Text passage

[Start of section]

Knockout of KLF4 in Myeloid Cells Results in Lower TNF-α, KC and IL-1β and Higher IL-10 Cytokine Levels in Bronchoalveolar Lavage Fluid and Plasma in Murine Pneumococcal Pneumonia

We previously showed that induction of KLF4 expression in myeloid cells such as PMNs and macrophages by S. pneumoniae leads to increased secretion of pro-inflammatory cytokines (TNF-α, KC, IL-6 and IL-1β) and reduced secretion of the anti-inflammatory cytokine IL-10 in vitro (13, 14). Hence, in vivo cytokine levels were determined in BALF and plasma in myeloid KLF4 KO and KLF4 WT mice 24 hours after transnasal inoculation with PBS or 5x10⁵ CFU NCTC 7978 pneumococci. Myeloid KLF4 KO mice showed reduced levels of TNF-α, KC and IL-1β and increased levels of IL-10 in BALF (Figure 3A) and plasma (Figure 3B) after infection with S. pneumoniae. No cytokine secretion was measured in PBS treated mice. Interestingly, PMN cell count in BALF did not differ between myeloid KLF4 KO and KLF4 WT mice 24 hours after infection (Supplementary Figure S4). Thus, in line with our in vitro findings, in vivo expression of KLF4 in myeloid cells increases the release of the pro-inflammatory cytokines TNF-α, KC and IL-1β and decreases the release of the anti-inflammatory cytokine IL-10 in murine pneumococcal pneumonia. However, decreased release of pro-inflammatory cytokines does not impair PMN recruitment to the lungs in myeloid KLF4 KO mice.

FIGURE 3

Figure 3 Cytokines in bronchoalveolar lavage fluid and plasma of myeloid KLF4 knockout and KLF4 wildtype mice 24 hours after transnasal infection with S. pneumoniae. Myeloid KLF4 knockout (KO) and KLF4 wildtype (WT) mice were transnasally inoculated with PBS or 5x10⁵ CFU NCTC 7978 pneumococci. 24 hours after inoculation venous blood was sampled and BAL was performed. TNF-α, KC, IL-1β and IL-10 was quantified in BALF (A) and plasma (B) using ELISA. Graphs show median with interquartile range of 6 mice, each (A), or median with interquartile range of 11 mice, each (B). Statistics: Mann-Whitney U test. *p < 0.05, **p < 0.01, ***p < 0.001. N.D., not detectable.

[End of section]

What is needed
Can you reproduce the passage on myeloid KLF4 knockout in pneumococcal pneumonia word for word, from "Figure 3 Cytokines in" to "N.D., not detectable."?

Dataset excerpts
[Start of section]

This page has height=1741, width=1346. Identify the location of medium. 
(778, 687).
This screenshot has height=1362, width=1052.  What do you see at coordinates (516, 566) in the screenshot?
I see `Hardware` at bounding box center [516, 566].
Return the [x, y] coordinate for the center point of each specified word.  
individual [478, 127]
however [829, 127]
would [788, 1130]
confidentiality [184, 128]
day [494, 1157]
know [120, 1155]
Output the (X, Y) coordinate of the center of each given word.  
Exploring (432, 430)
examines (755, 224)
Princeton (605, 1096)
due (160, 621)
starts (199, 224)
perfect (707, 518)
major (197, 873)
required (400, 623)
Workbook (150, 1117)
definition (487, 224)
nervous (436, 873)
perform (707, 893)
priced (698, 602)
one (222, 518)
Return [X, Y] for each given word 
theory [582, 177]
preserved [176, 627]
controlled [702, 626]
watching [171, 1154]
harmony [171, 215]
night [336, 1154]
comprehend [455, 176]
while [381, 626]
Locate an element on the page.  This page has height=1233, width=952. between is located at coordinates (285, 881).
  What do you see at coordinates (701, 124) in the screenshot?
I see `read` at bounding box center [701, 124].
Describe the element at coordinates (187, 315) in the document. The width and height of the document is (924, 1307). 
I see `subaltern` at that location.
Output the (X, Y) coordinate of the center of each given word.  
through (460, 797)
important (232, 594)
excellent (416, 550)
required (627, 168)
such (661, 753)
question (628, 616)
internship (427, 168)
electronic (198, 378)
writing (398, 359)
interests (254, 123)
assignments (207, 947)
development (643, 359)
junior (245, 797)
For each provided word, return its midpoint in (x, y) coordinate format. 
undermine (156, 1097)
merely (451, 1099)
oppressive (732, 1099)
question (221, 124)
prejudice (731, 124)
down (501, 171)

[End of section]

Exercise solution
Figure 3 Cytokines in bronchoalveolar lavage fluid and plasma of myeloid KLF4 knockout and KLF4 wildtype mice 24 hours after transnasal infection with S. pneumoniae. Myeloid KLF4 knockout (KO) and KLF4 wildtype (WT) mice were transnasally inoculated with PBS or 5x10⁵ CFU NCTC 7978 pneumococci. 24 hours after inoculation venous blood was sampled and BAL was performed. TNF-α, KC, IL-1β and IL-10 was quantified in BALF (A) and plasma (B) using ELISA. Graphs show median with interquartile range of 6 mice, each (A), or median with interquartile range of 11 mice, each (B). Statistics: Mann-Whitney U test. *p < 0.05, **p < 0.01, ***p < 0.001. N.D., not detectable.